Pixel coordinate grounding data:
════
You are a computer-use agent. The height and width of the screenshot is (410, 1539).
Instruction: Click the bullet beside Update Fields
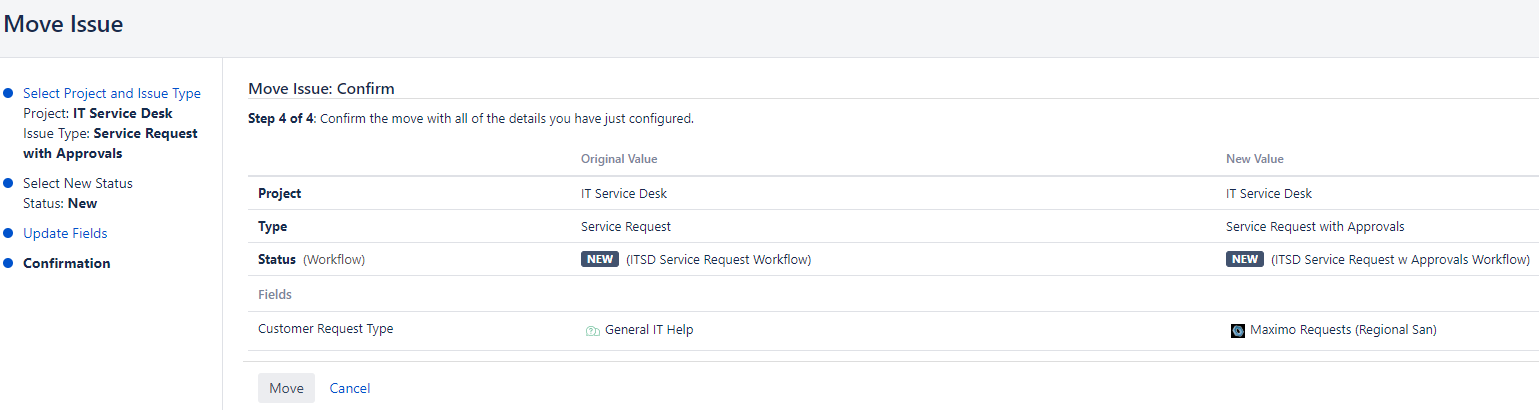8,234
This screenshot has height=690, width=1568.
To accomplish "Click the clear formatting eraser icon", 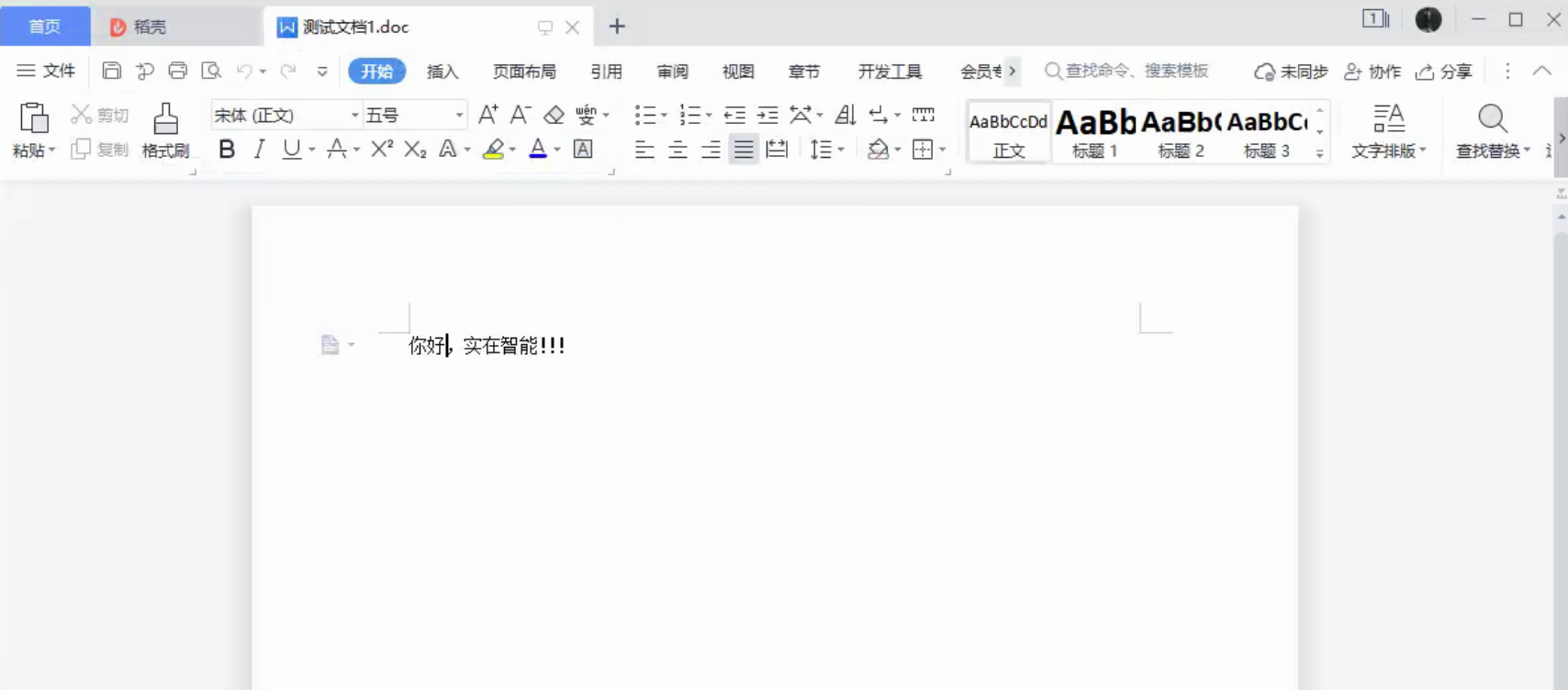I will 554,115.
════
### [GOAL OF THE EXERCISE]
Find and copy each line above holding "width".

### [REPLY TO THE EXERCISE]
You are a computer-use agent. The height and width of the screenshot is (410, 1539).
This screenshot has height=690, width=1568.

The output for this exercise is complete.